▶ [Passage shown]
▬▬▬
Safety and Pharmacokinetics of HTL0018318, a Novel M1 Receptor Agonist, Given in Combination with Donepezil at Steady State: A Randomized Trial in Healthy Elderly Subjects.

INTRODUCTION: HTL0018318 is a selective muscarinic M1 receptor partial agonist under development for the symptomatic treatment of dementias, including Alzheimer's disease. Clinically, HTL0018318 would likely be used alone or in conjunction with cholinesterase inhibitors (e.g. donepezil). OBJECTIVE: We investigated the safety, tolerability, and pharmacokinetics of HTL0018318 given alone and in combination with donepezil. METHODS: This was a randomized, double-blind, placebo-controlled trial in 42 (to deliver 36 with combination treatment) healthy elderly subjects investigating the effects of oral HTL0018318 15 and 25 mg given alone and combined with donepezil 10 mg at steady state on adverse events (AEs), vital signs, saliva production, sleep quality, pulmonary function, subjective feelings, and pharmacokinetics. RESULTS: AEs were reported by lower percentages of subjects after HTL0018318 alone than after donepezil alone. There was no increase in the percentage of subjects reporting AEs after co-administration than after donepezil alone. Supine systolic blood pressure was 1.6 mmHg (95% confidence interval [CI] -3.1 to -0.1) lower after HTL0018318 alone than after combination treatment. This was comparable with results from placebo alone: 1.7 mmHg (95% CI -3.2 to 0.2) lower than with combination treatment. Supine pulse rate was 3.3 bpm (95% CI 1.5-5.1) higher after HTL0018318 alone than with co-administration. HTL0018318 and donepezil did not meaningfully affect each other's pharmacokinetics. CONCLUSION: HTL0018318 was well tolerated when given alone and in combination with donepezil. HTL0018318 and donepezil do not demonstrate pharmacokinetic or pharmacodynamic interactions, indicating that HTL0018318 can be safely administered in combination with donepezil. CLINICAL TRIAL REGISTRATION: Netherlands Trial register identifier NL5915, registered on 28 October 2016.
▬▬▬
▶ [Material shown]
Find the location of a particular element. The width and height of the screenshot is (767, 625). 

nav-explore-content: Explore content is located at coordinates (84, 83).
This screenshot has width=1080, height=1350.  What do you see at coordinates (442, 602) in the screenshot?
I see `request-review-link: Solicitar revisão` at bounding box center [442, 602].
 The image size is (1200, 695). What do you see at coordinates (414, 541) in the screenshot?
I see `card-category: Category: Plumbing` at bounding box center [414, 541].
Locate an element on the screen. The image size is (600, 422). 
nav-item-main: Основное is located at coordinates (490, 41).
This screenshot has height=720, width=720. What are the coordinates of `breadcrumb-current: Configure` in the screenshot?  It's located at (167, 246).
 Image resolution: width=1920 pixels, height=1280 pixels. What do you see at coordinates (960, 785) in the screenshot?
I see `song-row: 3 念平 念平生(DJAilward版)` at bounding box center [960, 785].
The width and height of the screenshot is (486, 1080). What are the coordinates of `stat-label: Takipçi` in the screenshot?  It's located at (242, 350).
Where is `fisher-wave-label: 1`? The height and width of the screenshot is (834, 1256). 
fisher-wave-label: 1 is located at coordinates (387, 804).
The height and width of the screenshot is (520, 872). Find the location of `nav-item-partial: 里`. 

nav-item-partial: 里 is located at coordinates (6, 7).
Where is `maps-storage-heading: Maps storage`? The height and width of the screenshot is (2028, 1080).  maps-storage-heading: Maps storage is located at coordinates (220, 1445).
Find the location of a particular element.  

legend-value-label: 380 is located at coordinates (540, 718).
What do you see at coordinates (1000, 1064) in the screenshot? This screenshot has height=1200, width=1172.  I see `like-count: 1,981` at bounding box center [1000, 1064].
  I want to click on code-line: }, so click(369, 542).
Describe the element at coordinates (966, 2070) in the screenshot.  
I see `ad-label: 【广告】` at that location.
▬▬▬
▶ [Explore the material]
**a)** In the trial abstract, on what basis do the authors conclude that HTL0018318 can be safely given together with donepezil? Answer in one to three sentences.
**b)** What dose of donepezil did the trial abstract report giving at steady state?

▶ [Answers]
**a)** The authors base this conclusion on their finding that HTL0018318 and donepezil show no pharmacokinetic or pharmacodynamic interactions.

**b)** 10 mg